According to the Vatican’s foreign minister, British Archbishop Paul Richard Gallagher, “Pope Francis will definitely go to Ukraine.”
He said over the weekend that “the pope has the will to make the trip to Kyiv. He will go, [but] when and how is not known.”
He also said that the Vatican intends to study the possibility of a papal trip to Ukraine upon Pope Francis’s return from Canada at the end of July, and that the pope is “very convinced” that such a visit would have positive results.
The pontiff will be in Canada July 24-29. At the pope’s request, Gallagher was in Ukraine May 18-21, and visited several cities, including Kyiv and Lviv.
Speaking to journalists present in Rimini, Italy on Tuesday, Gallagher reiterated the pope’s desire to visit Ukraine, stressing that the dates have not been set, nor have the logistics been worked out.

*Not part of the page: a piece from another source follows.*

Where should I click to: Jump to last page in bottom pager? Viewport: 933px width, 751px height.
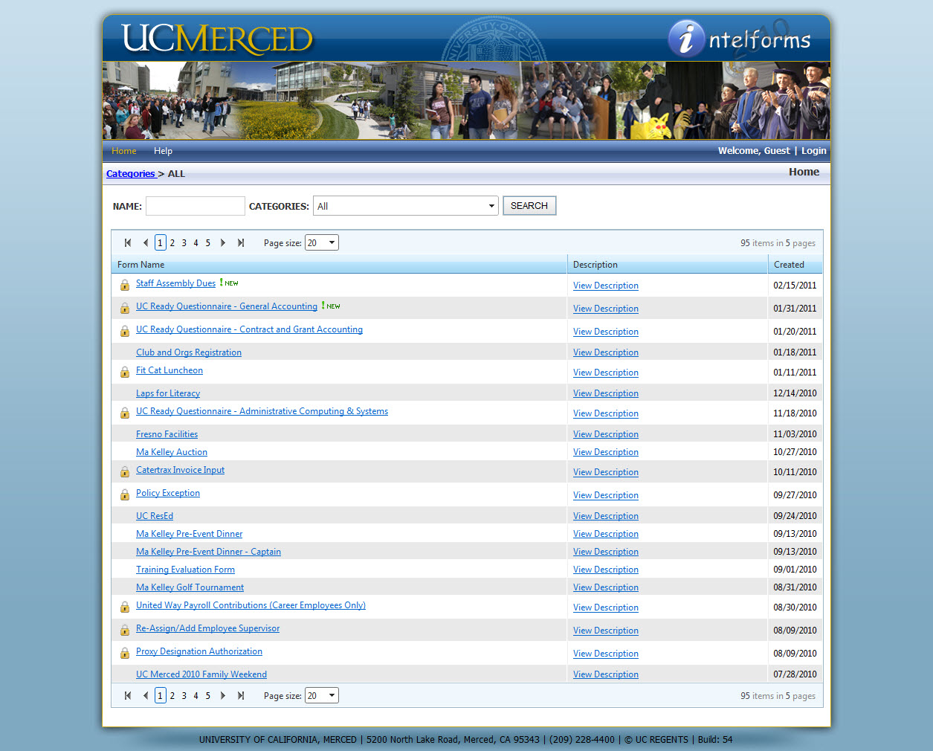[241, 696]

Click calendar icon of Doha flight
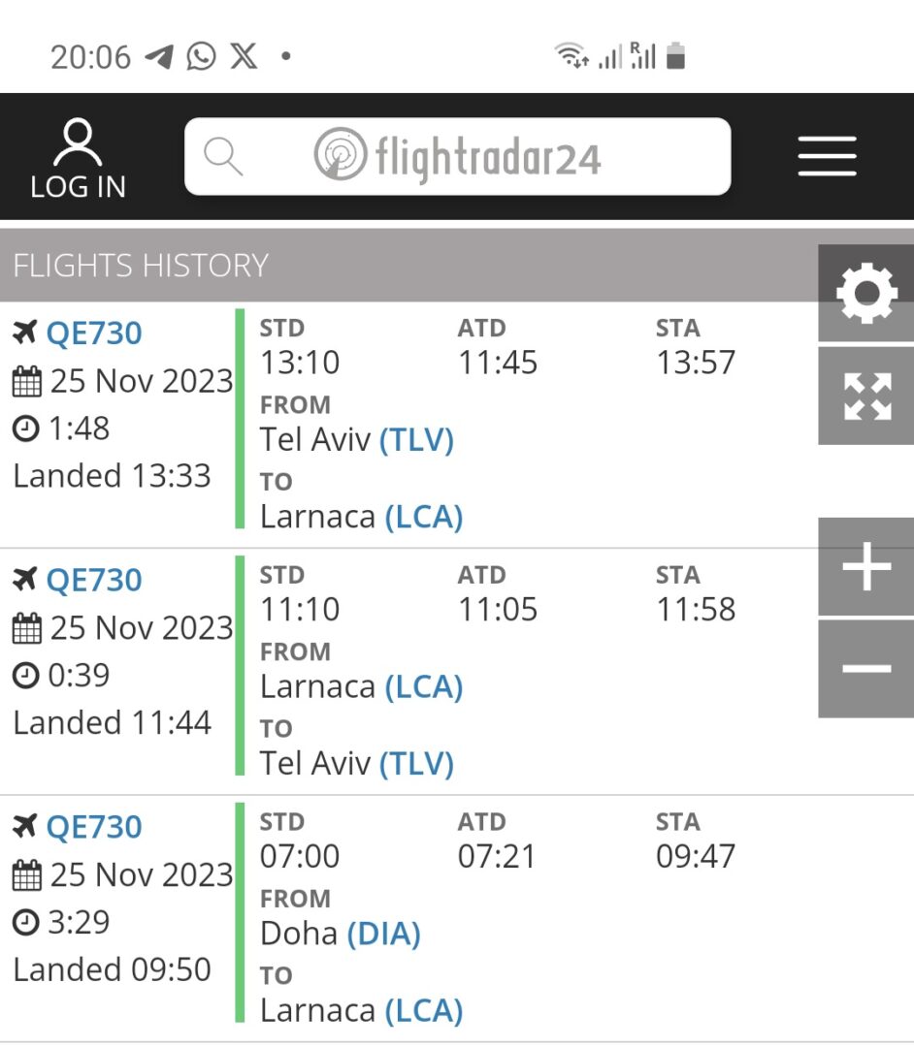click(x=27, y=875)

Sources have told Crux that if it were to happen during the ongoing war, the delegation traveling with the pontiff could be smaller than usual.
Gallagher said his own trip to Kiev came at a time of “serenity.” The bombing came both before and after he was there.

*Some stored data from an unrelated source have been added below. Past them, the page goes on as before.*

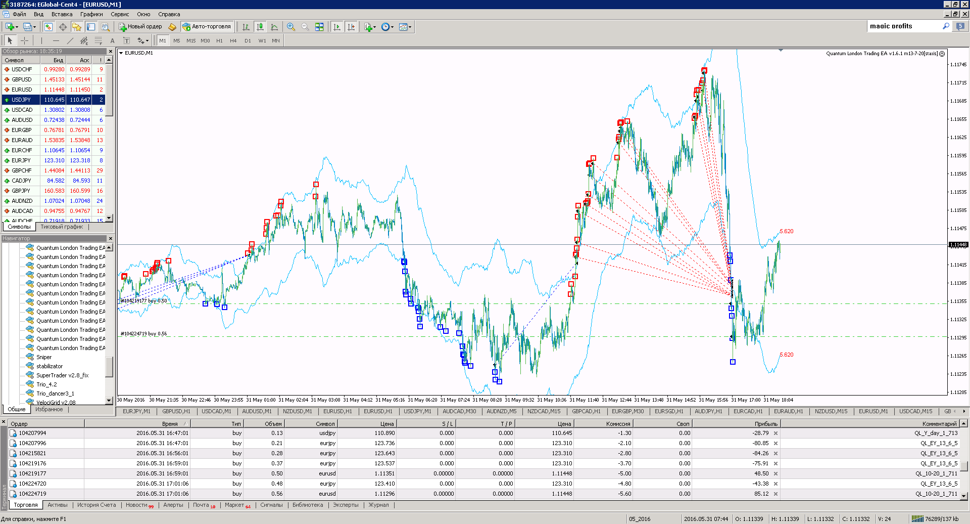
Task: Switch to the История Счета tab
Action: pyautogui.click(x=96, y=505)
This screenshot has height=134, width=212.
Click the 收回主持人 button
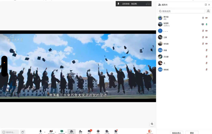[177, 132]
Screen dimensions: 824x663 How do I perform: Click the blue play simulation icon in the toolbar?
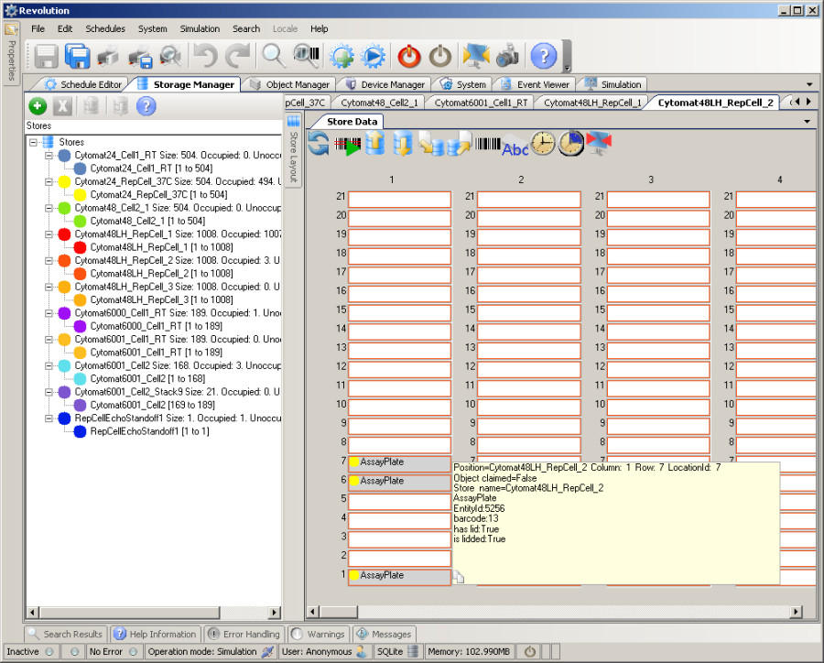click(x=374, y=55)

“I saw the dismay and disbelief of finding war in Europe,” he said. “At home, it was my father and grandfather who told me about it. I saw the destruction, the protection and everything that is a scandal to us. I saw a people resisting, ready to fight and win. All this happened to us, in our time, when we thought the war was over for Europe, although we remember the conflict in the Balkans in the 1990s,” he said.
This war, he said, is a failure of diplomacy.
“When I arrived in Rome from Australia in 2015, the pope told me he didn’t want a diplomacy that reacts but a diplomacy that anticipates things, a preventive diplomacy,” he said. “Ukraine tells us that we must try to anticipate conflicts, that diplomacy must have the capacity to see the gravity of what is happening in the world. It must reaffirm the fundamental principles of international law. All this represents our failure. Perhaps we have not said anything about this. We cannot remain silent in the face of violence.”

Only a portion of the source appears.